- _Records to use_
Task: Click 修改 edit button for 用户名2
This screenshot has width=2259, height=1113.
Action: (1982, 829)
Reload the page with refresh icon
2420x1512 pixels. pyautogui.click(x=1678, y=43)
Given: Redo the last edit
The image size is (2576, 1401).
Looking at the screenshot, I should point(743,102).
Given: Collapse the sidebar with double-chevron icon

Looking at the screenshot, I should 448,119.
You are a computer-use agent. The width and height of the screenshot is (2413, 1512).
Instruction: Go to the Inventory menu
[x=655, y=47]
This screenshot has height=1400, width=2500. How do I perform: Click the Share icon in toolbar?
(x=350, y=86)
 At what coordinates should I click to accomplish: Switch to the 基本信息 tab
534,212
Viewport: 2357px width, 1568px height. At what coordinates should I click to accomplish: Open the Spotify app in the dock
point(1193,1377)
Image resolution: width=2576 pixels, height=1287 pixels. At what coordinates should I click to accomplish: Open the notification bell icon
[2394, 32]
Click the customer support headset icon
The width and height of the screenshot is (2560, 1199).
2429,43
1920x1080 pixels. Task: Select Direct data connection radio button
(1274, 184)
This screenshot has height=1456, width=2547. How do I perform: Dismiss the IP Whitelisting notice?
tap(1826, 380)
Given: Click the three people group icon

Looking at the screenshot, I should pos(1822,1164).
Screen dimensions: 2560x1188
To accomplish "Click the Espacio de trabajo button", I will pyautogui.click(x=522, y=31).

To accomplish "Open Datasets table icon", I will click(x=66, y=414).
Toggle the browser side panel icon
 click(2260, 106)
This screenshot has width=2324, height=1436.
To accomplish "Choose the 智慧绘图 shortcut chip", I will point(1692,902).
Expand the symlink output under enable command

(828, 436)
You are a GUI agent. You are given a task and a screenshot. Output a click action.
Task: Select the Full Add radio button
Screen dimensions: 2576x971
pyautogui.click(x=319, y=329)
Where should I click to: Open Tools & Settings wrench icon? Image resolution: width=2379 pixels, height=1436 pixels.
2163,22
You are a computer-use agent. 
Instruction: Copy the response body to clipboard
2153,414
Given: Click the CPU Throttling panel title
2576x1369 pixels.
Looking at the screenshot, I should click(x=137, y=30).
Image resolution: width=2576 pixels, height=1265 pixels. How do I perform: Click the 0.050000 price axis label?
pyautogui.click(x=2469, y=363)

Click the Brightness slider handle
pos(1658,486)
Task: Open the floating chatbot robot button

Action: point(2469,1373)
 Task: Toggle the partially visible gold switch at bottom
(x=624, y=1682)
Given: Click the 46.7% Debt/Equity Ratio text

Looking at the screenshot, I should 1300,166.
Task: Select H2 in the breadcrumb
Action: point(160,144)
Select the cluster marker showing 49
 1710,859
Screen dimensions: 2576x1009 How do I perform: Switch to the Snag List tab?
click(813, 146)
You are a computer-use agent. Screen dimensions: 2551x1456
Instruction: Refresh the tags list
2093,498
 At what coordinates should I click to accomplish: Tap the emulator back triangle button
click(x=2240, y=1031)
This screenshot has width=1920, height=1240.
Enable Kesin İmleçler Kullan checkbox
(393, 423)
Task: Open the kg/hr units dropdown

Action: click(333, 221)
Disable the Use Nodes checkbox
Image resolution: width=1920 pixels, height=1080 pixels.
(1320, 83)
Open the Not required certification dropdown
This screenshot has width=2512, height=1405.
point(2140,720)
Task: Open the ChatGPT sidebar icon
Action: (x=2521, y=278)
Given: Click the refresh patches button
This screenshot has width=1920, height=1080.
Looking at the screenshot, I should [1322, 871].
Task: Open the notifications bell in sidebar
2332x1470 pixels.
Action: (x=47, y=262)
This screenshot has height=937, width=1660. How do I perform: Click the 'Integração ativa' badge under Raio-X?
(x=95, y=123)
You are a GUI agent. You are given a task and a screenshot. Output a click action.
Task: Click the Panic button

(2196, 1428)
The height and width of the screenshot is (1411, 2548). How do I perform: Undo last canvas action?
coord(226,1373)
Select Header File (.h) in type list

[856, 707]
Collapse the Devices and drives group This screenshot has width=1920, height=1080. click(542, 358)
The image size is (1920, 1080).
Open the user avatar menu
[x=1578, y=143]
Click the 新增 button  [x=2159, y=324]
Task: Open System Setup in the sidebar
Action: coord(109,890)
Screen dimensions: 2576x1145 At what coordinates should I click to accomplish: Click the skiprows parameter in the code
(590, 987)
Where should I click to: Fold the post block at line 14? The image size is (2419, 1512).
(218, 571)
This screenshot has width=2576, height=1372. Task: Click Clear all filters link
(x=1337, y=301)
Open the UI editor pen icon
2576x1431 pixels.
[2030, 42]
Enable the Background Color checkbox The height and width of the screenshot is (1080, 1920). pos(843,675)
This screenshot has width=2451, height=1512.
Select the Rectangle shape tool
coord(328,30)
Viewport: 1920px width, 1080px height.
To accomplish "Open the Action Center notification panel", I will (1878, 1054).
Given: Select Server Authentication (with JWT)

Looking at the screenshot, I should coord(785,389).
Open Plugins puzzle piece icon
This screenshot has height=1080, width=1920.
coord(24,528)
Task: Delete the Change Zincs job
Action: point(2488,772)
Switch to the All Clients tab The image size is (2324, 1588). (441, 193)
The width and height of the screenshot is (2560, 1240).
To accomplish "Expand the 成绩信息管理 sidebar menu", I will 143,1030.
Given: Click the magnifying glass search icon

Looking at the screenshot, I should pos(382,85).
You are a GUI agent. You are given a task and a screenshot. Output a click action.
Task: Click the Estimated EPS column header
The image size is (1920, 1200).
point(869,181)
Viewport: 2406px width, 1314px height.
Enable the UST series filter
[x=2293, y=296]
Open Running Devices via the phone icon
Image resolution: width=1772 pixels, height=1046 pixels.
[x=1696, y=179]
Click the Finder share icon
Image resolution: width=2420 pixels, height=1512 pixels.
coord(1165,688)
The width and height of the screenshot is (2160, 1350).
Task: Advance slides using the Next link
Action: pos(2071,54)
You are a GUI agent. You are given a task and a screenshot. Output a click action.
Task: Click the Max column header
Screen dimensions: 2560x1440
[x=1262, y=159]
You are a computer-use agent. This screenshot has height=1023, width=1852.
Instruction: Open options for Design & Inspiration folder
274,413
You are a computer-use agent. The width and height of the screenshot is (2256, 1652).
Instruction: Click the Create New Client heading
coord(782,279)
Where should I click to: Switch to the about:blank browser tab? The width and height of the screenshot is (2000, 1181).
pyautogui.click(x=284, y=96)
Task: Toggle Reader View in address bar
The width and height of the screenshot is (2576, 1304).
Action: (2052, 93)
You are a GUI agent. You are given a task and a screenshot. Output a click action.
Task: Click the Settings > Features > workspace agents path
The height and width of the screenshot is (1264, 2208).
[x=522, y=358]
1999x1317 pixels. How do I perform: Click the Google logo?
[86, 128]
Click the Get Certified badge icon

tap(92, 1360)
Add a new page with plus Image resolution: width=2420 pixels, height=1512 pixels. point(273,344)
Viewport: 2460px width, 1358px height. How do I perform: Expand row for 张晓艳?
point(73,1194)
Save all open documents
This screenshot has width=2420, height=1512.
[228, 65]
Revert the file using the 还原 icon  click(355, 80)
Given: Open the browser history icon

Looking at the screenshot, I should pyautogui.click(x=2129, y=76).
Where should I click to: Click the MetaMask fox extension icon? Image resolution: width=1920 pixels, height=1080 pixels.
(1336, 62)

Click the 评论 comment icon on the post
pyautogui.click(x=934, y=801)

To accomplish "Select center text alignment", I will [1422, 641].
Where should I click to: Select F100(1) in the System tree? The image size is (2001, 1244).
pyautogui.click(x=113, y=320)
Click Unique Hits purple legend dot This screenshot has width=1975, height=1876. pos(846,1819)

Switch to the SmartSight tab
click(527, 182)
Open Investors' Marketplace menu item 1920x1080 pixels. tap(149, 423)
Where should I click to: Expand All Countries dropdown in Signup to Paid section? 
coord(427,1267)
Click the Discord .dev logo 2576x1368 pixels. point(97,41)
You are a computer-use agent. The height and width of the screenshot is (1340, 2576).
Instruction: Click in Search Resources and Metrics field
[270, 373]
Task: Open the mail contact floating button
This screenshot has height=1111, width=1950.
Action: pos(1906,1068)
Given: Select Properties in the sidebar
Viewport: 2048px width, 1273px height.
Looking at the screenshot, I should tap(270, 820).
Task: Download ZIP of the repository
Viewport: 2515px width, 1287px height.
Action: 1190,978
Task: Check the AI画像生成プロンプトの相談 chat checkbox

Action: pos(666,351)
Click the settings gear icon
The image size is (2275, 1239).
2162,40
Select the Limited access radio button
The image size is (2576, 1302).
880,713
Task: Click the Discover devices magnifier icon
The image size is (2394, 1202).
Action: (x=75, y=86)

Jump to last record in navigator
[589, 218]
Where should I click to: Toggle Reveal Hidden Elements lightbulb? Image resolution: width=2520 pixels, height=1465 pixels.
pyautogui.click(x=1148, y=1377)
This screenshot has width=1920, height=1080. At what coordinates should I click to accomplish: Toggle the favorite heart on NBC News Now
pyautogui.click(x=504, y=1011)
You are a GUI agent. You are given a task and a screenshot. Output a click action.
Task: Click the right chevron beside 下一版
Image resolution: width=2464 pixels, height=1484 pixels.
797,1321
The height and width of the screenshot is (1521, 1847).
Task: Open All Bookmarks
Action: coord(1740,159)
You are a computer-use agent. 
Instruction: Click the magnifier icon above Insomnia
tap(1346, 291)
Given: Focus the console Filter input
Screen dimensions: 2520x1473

- _Your objective_
Search the entries for the word "computer". Copy every line where it occurs.

- _Your solution_
You are a computer-use agent. The width and height of the screenshot is (2413, 1512).
You are a computer-use agent. 
You are a computer-use agent. Screen dimensions: 2551x1456
You are a computer-use agent. This screenshot has height=1023, width=1852.
You are a computer-use agent. The width and height of the screenshot is (2256, 1652).
You are a computer-use agent. The height and width of the screenshot is (1340, 2576).
You are a computer-use agent. 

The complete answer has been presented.